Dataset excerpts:
=-=-=-=-=

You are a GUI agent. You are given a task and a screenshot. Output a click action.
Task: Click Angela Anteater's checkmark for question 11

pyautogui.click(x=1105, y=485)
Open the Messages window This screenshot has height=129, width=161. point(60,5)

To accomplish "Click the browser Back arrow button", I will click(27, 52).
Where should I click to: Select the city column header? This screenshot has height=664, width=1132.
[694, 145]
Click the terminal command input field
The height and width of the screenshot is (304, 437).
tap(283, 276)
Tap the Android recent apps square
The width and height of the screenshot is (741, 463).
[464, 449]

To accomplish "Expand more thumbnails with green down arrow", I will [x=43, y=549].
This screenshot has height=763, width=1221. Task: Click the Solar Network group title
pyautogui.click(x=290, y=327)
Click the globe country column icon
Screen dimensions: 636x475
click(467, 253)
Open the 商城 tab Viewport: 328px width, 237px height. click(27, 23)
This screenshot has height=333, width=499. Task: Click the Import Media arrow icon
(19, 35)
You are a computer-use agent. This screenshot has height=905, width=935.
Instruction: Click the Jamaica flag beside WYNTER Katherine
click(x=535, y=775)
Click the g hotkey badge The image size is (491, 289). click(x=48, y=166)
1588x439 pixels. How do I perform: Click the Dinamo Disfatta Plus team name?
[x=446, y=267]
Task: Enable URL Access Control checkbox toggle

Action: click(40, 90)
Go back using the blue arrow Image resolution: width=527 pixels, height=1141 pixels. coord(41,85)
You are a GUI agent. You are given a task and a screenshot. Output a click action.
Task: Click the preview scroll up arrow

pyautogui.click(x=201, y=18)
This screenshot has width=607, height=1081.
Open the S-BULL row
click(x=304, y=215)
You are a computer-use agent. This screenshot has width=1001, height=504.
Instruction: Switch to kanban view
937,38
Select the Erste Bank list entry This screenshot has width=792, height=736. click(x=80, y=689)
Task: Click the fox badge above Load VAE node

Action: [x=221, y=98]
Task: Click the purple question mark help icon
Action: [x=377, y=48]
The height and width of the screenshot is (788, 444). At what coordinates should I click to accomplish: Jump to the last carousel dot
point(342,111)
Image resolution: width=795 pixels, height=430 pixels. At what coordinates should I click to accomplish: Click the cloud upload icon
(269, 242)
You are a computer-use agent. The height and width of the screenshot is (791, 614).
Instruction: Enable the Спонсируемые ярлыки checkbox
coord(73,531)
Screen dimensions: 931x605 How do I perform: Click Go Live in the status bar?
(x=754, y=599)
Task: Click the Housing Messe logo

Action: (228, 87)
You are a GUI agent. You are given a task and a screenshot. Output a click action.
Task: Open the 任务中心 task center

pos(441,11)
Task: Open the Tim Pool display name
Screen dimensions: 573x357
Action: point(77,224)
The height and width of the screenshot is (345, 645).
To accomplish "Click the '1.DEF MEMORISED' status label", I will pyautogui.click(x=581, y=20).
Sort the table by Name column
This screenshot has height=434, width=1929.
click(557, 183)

=-=-=-=-=

WHAT YOU SHOULD DO: Write the entries out again verbatim, every one of them.

RESULT:
You are a GUI agent. You are given a task and a screenshot. Output a click action.
Task: Click Angela Anteater's checkmark for question 11

pyautogui.click(x=1105, y=485)
Open the Messages window This screenshot has height=129, width=161. point(60,5)

To accomplish "Click the browser Back arrow button", I will click(27, 52).
Where should I click to: Select the city column header? This screenshot has height=664, width=1132.
[694, 145]
Click the terminal command input field
The height and width of the screenshot is (304, 437).
tap(283, 276)
Tap the Android recent apps square
The width and height of the screenshot is (741, 463).
[464, 449]

To accomplish "Expand more thumbnails with green down arrow", I will [x=43, y=549].
This screenshot has height=763, width=1221. Task: Click the Solar Network group title
pyautogui.click(x=290, y=327)
Click the globe country column icon
Screen dimensions: 636x475
click(467, 253)
Open the 商城 tab Viewport: 328px width, 237px height. click(27, 23)
This screenshot has height=333, width=499. Task: Click the Import Media arrow icon
(19, 35)
You are a computer-use agent. This screenshot has height=905, width=935.
Instruction: Click the Jamaica flag beside WYNTER Katherine
click(x=535, y=775)
Click the g hotkey badge The image size is (491, 289). click(x=48, y=166)
1588x439 pixels. How do I perform: Click the Dinamo Disfatta Plus team name?
[x=446, y=267]
Task: Enable URL Access Control checkbox toggle

Action: click(40, 90)
Go back using the blue arrow Image resolution: width=527 pixels, height=1141 pixels. coord(41,85)
You are a GUI agent. You are given a task and a screenshot. Output a click action.
Task: Click the preview scroll up arrow

pyautogui.click(x=201, y=18)
This screenshot has width=607, height=1081.
Open the S-BULL row
click(x=304, y=215)
You are a computer-use agent. This screenshot has width=1001, height=504.
Instruction: Switch to kanban view
937,38
Select the Erste Bank list entry This screenshot has width=792, height=736. click(x=80, y=689)
Task: Click the fox badge above Load VAE node

Action: [x=221, y=98]
Task: Click the purple question mark help icon
Action: [x=377, y=48]
The height and width of the screenshot is (788, 444). At what coordinates should I click to accomplish: Jump to the last carousel dot
point(342,111)
Image resolution: width=795 pixels, height=430 pixels. At what coordinates should I click to accomplish: Click the cloud upload icon
(269, 242)
You are a computer-use agent. The height and width of the screenshot is (791, 614).
Instruction: Enable the Спонсируемые ярлыки checkbox
coord(73,531)
Screen dimensions: 931x605 How do I perform: Click Go Live in the status bar?
(x=754, y=599)
Task: Click the Housing Messe logo

Action: (228, 87)
You are a GUI agent. You are given a task and a screenshot. Output a click action.
Task: Open the 任务中心 task center

pos(441,11)
Task: Open the Tim Pool display name
Screen dimensions: 573x357
Action: point(77,224)
The height and width of the screenshot is (345, 645).
To accomplish "Click the '1.DEF MEMORISED' status label", I will pyautogui.click(x=581, y=20).
Sort the table by Name column
This screenshot has height=434, width=1929.
click(557, 183)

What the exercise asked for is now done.